Bryce [00:02:59]: It was anonymous unless you clicked the one – there were two links on that original letter. One of them was to sign up for a slack channel that we’d set up to answer questions. If you clicked on that, it would go to my inbox, so you would see that I was at OATV. Otherwise, there was no messaging, or branding, or anything else like that on it. So, yeah, that created a stir in that Hacker News thread as well.
Rob [00:03:21]: What was your thought process behind doing that anonymously?
Bryce [00:03:24]: Thought process was, just as we laid out in the original letter, that it was an experiment. So, if for any reason that just was a failure, we didn’t get anyone interested in it, no one wanted to apply, that we could have it set up completely separate from OATV. If it didn’t work out, we’d just take the site down, and we’d move on and go back to our day jobs. Wanted a little bit of that abstraction, but also I think it’s a little bit a part of our brand and marketing anyway, which is not intentional. It just is – it feels like you ought to have to do a little bit of work to get to know us and to get to know what we’re trying to do. I think it creates a little bit of scarcity, a little bit of intrigue and that, as a result, it drew people a little more closely in.
Rob [00:04:15]: I remember feeling when I read the letter, because if I recall, it was in Courier font and stuff. It gave me the hacker ethos. It made me feel like the DIY ethic of, “This is really cool. It’s grassroots.” It was just a neat feeling. You’ve mentioned OATV a couple times. For folks who aren’t familiar with that, could you let them know what that is?

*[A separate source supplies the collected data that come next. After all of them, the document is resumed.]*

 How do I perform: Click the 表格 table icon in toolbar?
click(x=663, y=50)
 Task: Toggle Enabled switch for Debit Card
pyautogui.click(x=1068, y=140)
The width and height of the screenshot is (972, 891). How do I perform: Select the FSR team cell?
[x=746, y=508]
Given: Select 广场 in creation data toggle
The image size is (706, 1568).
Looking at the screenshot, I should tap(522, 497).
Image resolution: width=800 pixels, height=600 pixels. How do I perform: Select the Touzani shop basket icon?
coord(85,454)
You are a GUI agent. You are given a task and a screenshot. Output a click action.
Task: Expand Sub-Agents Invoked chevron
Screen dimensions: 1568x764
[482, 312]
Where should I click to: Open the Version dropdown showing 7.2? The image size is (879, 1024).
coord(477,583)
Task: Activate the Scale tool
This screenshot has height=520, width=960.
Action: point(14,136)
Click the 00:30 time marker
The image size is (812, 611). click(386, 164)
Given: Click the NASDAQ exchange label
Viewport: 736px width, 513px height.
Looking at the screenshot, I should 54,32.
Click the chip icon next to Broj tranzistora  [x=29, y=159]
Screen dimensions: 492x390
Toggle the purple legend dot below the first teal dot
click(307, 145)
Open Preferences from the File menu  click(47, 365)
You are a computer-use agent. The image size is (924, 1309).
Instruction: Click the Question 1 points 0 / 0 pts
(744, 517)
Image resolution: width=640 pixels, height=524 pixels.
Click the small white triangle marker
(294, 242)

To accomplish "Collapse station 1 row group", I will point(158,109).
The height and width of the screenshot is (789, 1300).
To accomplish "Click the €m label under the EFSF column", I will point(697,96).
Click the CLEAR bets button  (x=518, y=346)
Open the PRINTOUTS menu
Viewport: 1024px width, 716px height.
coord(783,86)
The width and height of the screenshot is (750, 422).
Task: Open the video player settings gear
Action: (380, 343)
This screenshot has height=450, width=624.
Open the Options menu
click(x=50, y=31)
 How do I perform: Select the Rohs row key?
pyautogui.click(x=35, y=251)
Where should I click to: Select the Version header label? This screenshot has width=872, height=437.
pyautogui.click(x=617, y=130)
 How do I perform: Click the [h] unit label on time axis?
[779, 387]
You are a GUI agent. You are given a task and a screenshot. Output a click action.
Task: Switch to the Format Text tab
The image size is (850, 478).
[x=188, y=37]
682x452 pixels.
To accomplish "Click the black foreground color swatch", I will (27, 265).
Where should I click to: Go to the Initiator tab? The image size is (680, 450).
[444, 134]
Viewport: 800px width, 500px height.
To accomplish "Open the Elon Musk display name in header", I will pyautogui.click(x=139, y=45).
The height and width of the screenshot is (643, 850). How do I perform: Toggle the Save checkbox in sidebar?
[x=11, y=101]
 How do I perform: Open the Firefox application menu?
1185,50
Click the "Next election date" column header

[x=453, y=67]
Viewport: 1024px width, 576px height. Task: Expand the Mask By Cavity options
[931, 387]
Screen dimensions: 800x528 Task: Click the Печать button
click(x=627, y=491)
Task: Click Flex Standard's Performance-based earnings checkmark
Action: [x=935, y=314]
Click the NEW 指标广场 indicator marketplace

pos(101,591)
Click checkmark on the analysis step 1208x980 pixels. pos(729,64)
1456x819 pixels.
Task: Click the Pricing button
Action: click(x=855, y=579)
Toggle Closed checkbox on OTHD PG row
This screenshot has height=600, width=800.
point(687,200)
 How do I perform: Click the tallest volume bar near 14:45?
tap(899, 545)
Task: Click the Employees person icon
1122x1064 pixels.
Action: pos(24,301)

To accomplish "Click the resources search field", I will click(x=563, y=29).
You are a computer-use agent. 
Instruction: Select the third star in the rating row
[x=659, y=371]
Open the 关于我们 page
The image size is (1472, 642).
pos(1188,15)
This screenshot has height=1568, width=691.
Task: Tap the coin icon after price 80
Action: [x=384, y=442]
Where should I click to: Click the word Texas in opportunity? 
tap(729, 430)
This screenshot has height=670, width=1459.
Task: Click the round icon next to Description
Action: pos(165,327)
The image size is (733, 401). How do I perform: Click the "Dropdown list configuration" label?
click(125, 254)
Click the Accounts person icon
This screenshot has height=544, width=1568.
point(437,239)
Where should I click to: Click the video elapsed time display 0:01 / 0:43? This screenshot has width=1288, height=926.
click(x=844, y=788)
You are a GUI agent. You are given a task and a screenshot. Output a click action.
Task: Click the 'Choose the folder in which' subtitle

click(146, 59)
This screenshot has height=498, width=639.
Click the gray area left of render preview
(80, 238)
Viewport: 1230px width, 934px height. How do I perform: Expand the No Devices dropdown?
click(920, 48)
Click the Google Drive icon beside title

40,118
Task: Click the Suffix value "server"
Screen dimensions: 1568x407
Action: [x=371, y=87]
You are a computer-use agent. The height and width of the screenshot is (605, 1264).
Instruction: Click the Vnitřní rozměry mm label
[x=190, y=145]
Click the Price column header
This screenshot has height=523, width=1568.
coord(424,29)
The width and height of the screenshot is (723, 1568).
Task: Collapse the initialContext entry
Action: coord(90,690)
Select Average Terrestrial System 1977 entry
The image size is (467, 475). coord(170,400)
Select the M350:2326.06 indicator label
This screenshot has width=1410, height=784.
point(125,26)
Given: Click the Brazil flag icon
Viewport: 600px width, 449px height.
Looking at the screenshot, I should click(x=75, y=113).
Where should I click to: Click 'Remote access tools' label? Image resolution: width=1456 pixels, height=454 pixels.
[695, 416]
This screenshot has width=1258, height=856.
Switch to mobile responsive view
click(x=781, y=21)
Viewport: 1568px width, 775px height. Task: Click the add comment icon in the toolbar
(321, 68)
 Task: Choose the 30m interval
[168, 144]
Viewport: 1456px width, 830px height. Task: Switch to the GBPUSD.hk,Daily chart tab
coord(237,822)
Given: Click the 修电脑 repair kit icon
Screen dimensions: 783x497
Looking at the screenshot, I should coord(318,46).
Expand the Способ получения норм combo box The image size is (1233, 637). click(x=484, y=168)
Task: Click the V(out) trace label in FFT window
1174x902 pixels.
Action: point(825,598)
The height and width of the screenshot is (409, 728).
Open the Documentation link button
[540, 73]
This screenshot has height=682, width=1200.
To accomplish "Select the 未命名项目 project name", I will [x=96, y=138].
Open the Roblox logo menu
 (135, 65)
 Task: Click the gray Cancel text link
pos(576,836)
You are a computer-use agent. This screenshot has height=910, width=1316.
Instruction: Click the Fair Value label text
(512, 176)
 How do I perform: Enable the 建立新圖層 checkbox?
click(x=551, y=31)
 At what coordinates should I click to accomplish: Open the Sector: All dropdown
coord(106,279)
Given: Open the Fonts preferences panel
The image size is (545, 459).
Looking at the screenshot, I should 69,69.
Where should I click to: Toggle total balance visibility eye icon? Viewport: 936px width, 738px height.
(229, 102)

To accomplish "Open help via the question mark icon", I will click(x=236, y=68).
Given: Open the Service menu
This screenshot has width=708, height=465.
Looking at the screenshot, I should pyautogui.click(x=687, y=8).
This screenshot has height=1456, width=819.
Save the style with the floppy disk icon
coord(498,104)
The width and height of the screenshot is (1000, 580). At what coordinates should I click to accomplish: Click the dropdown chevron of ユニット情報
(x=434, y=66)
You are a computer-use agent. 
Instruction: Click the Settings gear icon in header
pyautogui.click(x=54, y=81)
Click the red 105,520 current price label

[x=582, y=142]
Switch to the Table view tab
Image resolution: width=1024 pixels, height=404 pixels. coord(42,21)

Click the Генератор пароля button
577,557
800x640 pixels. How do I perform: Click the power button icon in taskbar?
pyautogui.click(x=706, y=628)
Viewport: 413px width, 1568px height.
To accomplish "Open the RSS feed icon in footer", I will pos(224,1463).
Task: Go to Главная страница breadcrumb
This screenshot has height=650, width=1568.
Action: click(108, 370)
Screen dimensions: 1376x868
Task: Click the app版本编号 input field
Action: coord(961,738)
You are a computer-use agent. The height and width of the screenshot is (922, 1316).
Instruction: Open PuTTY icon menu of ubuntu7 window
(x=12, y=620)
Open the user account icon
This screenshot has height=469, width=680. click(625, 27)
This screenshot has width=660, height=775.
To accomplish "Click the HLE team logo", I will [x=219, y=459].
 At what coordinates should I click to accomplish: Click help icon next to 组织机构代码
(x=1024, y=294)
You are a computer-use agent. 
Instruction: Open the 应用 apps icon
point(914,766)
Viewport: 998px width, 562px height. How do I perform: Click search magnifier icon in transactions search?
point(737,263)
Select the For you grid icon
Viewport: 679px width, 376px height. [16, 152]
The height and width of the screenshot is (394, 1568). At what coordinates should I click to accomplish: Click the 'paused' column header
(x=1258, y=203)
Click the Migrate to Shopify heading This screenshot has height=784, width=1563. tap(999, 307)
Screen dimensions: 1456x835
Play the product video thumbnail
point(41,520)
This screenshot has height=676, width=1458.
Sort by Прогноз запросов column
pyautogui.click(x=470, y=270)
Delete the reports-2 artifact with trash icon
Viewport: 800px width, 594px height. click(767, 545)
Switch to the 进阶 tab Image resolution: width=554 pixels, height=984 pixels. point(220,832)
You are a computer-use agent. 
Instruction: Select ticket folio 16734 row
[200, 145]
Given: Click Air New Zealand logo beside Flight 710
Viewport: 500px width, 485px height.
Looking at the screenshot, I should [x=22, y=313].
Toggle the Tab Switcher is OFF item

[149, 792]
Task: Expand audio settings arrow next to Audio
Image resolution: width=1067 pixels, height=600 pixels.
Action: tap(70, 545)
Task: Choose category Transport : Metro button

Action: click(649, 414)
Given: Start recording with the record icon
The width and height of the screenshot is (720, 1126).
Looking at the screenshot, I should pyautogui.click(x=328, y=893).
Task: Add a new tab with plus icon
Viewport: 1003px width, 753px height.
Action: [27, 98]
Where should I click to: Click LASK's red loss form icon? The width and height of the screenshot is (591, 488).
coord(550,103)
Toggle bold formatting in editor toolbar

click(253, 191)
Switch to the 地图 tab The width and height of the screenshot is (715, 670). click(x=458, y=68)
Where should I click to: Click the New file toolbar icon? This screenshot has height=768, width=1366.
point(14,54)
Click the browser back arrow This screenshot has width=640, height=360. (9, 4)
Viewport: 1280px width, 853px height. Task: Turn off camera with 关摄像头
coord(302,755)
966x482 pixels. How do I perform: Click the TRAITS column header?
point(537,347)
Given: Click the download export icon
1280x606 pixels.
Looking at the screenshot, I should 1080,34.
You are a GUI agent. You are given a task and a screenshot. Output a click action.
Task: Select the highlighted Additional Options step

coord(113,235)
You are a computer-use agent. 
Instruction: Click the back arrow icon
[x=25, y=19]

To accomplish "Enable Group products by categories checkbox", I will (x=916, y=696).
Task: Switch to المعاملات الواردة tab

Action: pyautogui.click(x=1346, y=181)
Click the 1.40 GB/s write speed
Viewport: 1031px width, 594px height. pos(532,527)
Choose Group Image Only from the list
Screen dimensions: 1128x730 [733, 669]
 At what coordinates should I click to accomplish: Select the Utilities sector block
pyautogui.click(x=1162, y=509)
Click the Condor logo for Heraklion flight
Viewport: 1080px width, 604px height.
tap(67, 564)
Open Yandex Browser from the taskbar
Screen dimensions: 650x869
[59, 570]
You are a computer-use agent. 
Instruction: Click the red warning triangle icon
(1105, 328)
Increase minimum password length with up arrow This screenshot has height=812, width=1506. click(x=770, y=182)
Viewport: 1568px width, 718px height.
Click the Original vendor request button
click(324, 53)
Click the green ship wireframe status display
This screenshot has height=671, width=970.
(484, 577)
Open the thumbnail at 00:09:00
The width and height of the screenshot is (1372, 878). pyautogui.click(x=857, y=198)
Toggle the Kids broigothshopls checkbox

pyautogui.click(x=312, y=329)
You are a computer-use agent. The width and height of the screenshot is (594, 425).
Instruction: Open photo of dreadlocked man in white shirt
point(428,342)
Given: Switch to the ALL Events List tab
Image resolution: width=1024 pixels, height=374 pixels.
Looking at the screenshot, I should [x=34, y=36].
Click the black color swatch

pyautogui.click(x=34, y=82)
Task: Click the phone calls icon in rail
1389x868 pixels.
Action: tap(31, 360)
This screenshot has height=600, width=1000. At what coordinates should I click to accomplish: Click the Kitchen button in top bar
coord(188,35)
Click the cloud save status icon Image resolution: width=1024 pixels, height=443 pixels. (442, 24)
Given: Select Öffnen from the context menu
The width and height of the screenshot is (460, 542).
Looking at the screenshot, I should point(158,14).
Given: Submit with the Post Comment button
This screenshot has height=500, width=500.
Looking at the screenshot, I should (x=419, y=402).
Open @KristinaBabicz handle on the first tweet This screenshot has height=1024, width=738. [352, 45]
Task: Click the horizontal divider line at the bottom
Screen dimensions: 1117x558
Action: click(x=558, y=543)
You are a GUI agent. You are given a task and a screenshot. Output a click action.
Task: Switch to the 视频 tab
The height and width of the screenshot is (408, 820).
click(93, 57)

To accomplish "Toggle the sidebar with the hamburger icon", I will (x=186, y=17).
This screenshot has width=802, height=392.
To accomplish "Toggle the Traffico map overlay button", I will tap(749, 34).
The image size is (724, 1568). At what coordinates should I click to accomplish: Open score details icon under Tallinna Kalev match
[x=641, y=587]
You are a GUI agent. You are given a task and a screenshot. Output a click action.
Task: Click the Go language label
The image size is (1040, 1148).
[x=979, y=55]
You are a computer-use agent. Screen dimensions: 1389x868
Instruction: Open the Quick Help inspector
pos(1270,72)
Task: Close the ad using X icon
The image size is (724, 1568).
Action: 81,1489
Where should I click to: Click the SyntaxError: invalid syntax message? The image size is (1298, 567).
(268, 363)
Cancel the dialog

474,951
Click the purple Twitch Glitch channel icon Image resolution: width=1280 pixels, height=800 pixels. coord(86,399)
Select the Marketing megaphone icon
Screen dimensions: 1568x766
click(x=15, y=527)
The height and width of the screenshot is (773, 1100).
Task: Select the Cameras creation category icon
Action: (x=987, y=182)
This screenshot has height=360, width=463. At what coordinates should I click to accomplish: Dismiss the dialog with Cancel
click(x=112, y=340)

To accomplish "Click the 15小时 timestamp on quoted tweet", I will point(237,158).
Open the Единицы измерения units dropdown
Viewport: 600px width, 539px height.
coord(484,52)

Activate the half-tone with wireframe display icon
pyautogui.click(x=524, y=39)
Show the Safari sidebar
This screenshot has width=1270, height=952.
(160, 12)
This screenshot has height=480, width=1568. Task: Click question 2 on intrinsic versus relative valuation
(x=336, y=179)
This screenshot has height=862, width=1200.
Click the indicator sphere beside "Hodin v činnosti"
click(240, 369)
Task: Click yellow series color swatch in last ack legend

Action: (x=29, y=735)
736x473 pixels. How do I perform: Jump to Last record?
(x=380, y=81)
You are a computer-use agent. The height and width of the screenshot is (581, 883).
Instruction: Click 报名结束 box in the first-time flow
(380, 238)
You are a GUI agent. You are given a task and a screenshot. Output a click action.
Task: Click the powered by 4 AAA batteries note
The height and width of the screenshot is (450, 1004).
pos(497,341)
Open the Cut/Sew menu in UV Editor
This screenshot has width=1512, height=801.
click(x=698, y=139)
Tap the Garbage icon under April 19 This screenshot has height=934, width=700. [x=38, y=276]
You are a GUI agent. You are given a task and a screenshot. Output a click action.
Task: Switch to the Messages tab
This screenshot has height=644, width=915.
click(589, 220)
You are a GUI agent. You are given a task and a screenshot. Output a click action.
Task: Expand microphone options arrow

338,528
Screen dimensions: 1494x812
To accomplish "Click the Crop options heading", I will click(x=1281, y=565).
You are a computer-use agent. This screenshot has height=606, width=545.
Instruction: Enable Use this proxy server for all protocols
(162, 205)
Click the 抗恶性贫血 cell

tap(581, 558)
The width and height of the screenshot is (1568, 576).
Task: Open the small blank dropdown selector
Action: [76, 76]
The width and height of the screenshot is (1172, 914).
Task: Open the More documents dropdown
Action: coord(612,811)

Bryce [00:04:32]: To be clear, the DIY is really important to us, that kind of really raw, bare bones. Everything you saw in that first iteration and most of what you see now is still – that’s just me writing, posting. That’s something that’s important to us and always has been. In terms of OATV, OATV is a venture fund that I helped co-found back in 2005 with two partners. One is my partner Mark Jacobsen, and the other is someone who’s pretty well known in technology, my partner Tim O’Reilly. “OATV” stands for “O’Reilly AlphaTech Ventures.” It was a seed fund that Tim and I and Mark started in 2005, when seed investing really didn’t have a name. It wasn’t necessarily a category yet; but we were probably one of the first, I would say, handful – maybe five – institutionalized seed funds that got going back then.
Rob [00:05:27]: Very cool. Could you talk people through the premise? I guess you had the experiment that went out a couple years ago in terms of the letter and vetting people. I know you started with a cohort approach, and I think you’re no longer doing that. I think you had a fixed amount you invested up front, and now you’re more flexible, based on the business. Could you tell people about where you’re at today, just so they have an idea of what is Indie.vc? How is it different than just a traditional venture fund in terms of from the entrepreneur’s perspective?
Bryce [00:05:55]: The history is 2005, we set up a seed fund to introduce a new kind of optionality for entrepreneurs, not necessarily just bridge between seed and VC, but actually create some options for folks looking to run cash efficiently. As you can appreciate, part of the whole premise and the whole opportunity around seed was that the cost for getting these businesses online, up and going was dropping significantly. So, whether it was open-source software, hosted infrastructure – you name it – all of those things were starting to drive costs down and making it more accessible to entrepreneurs, which is kind of conventional wisdom right now, but back then it was just some wild, wild thinking.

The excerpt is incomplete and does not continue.